Vietnam's young demographic—half under 35—boasts high internet and social media penetration (73.7%). TikTok's Vietnamese presence has flourished, with 77.28% of local influencers active on the platform, the highest rate in Southeast Asia. This reflects strong consumer enthusiasm for social shopping. Cross-border e-commerce research by Ninja Van Group shows Vietnamese consumers average 104 annual cross-border purchases—far above Southeast Asia's 66.
TikTok Shop's February 2022 Vietnam launch introduced live commerce, revolutionizing the traditional e-commerce landscape.
Copy-Paste Failure: Lessons in Localization
New arrivals often approach Vietnam with grand ambitions, believing China's playbook guarantees success. Reality proves otherwise. As one MCN operator discovered, direct replication fails.
When "Uncle Li" learned of TikTok's planned shopping cart feature for Southeast Asia three years ago, he established an MCN agency in Ho Chi Minh City to cultivate influencers. His first challenge? Recruitment. Vietnamese hosts typically work just four weekly one-to-two-hour sessions—far below Chinese standards.
Product selection also proved problematic. A proposed diverse sock assortment was rejected because "Vietnamese don't wear socks." Content strategies successful in China—dorm life, matchmaking, car reviews—failed in Vietnam where these contexts don't resonate.
The Vietnam Model: Localization is Key
After repeated failures, entrepreneurs like Li realized complete China-model replication doesn't work. Success requires a hybrid "Vietnam Model": combining Chinese strategic direction with local execution teams.
This approach works. Another MCN operator found Vietnamese consumers prefer local hosts and straightforward presentations resembling early Chinese TV shopping. One basic dance-while-selling clothing stream achieved $3,000-$4,300 GMV per session—significant for Vietnam.
Southeast Asia: Live Commerce's New Blue Ocean
Vietnam's export growth, TikTok's entry, and high-profile investments signal economic momentum. Monthly live commerce sessions now reach 2.5 million as entrepreneurs refine localized models.

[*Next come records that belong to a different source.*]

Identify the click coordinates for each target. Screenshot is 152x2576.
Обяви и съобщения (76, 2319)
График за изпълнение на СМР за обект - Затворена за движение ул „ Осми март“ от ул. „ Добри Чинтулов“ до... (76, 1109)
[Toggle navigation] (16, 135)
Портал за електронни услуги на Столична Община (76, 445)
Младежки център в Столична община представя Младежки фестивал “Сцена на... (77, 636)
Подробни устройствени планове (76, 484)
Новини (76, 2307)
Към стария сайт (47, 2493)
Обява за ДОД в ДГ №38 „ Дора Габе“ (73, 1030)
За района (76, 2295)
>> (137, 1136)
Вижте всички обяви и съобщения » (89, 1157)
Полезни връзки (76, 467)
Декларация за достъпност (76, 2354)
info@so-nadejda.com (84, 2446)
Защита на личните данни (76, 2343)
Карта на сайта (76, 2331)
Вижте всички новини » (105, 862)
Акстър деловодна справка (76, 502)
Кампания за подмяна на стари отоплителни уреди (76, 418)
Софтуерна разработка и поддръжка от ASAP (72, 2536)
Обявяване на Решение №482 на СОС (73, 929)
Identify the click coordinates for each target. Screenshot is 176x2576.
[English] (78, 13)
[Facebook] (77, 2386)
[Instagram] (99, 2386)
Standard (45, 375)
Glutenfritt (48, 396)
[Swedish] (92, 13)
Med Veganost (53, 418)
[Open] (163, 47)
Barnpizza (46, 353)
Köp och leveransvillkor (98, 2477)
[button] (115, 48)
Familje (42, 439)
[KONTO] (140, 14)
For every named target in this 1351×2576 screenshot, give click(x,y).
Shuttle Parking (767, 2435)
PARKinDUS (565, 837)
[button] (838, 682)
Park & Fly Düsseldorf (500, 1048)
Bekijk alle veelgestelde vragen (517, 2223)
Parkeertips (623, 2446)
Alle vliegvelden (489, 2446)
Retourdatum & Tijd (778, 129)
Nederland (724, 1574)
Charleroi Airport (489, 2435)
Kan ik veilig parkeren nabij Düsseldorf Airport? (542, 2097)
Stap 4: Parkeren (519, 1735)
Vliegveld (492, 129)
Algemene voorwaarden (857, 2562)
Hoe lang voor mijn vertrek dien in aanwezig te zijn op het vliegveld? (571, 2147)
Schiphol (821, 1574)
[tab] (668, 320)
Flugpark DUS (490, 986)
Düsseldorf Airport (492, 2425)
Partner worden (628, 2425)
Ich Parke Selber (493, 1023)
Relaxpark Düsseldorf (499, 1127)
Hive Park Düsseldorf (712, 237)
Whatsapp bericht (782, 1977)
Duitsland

The phenomenon extends beyond Vietnam. Southeast Asia's live commerce GMV grows at 306% annually, with orders up 115%, per Omise data. The regional market may hit $19 billion by 2023.
Country-specific developments show Thailand's advanced platform infrastructure, Malaysia/Singapore's high consumer acceptance, and the Philippines' entertainment-driven engagement. TikTok Shop's Southeast Asian 11.11 sales saw 141% GMV growth and 158% new seller order increases, with some accounts achieving 10x growth in two months.
Chinese entrepreneurs dominate Southeast Asia's live commerce landscape. For cross-border sellers, live streaming effectively showcases affordable Chinese products, expanding market access.
Conclusion
Cultural similarities make Southeast Asia fertile ground for live commerce—unlike challenging Western markets. However, unadapted Chinese models inevitably fail, as Lazada learned when a Thailand ad campaign provoked royal offense and consumer boycotts.
Successful market entry requires balancing experience transfer with complete localization—avoiding both superiority complexes and over-assimilation. As China's e-commerce growth slows, Southeast Asia's live commerce sector presents compelling opportunities for discerning entrepreneurs.